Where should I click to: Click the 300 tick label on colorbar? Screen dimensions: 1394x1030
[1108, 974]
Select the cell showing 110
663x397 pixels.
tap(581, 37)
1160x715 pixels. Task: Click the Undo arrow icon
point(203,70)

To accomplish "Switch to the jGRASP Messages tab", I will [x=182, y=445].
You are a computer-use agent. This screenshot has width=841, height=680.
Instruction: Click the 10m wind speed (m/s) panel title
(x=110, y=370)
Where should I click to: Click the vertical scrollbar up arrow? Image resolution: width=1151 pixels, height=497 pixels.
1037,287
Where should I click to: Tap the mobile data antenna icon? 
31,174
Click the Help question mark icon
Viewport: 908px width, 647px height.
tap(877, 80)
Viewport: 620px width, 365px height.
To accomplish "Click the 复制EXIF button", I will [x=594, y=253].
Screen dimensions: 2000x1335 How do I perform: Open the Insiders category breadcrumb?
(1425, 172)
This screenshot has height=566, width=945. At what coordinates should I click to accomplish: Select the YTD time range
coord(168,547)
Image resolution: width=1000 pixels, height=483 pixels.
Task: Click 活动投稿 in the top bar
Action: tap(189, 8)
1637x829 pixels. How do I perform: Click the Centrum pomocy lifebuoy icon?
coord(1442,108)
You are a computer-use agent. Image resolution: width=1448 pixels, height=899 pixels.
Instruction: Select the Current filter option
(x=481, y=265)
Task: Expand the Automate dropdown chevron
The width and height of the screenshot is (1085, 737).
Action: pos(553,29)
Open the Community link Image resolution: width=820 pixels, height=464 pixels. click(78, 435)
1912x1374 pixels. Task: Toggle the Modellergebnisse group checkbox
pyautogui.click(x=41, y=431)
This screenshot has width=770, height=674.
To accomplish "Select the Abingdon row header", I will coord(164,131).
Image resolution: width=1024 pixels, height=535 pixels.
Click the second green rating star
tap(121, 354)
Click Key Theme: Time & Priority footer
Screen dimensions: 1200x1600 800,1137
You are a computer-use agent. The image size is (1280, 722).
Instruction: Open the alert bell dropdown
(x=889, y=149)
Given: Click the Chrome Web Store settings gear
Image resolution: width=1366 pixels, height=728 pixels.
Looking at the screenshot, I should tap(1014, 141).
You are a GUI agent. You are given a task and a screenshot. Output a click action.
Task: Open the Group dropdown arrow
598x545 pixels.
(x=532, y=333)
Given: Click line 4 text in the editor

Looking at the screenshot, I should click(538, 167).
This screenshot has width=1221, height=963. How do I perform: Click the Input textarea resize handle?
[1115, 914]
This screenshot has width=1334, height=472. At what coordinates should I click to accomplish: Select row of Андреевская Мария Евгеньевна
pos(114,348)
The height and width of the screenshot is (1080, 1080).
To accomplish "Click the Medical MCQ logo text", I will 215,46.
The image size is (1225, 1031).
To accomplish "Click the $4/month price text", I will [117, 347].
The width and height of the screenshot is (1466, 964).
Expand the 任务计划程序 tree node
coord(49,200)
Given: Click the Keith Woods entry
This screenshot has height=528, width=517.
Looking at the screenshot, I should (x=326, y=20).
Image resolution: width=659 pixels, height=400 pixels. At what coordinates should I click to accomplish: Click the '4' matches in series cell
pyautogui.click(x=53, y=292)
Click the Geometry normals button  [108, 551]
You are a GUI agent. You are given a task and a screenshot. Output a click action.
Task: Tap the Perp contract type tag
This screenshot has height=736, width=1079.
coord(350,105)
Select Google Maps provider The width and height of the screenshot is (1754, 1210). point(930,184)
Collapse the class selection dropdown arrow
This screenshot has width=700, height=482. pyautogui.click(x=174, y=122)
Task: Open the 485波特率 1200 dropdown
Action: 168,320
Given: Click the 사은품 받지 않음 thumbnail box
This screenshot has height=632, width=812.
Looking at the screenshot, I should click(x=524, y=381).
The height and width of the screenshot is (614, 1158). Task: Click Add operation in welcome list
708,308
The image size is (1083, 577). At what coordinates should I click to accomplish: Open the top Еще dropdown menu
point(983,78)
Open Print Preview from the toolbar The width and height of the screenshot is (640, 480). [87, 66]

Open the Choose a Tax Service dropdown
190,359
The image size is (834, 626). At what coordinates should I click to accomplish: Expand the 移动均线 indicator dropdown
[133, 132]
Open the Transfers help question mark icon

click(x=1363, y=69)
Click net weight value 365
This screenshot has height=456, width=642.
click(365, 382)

> WHAT TO WORK ON: After reading the records above, work out how many lines contain "button" and give that number only.

> TASK SOLUTION: 2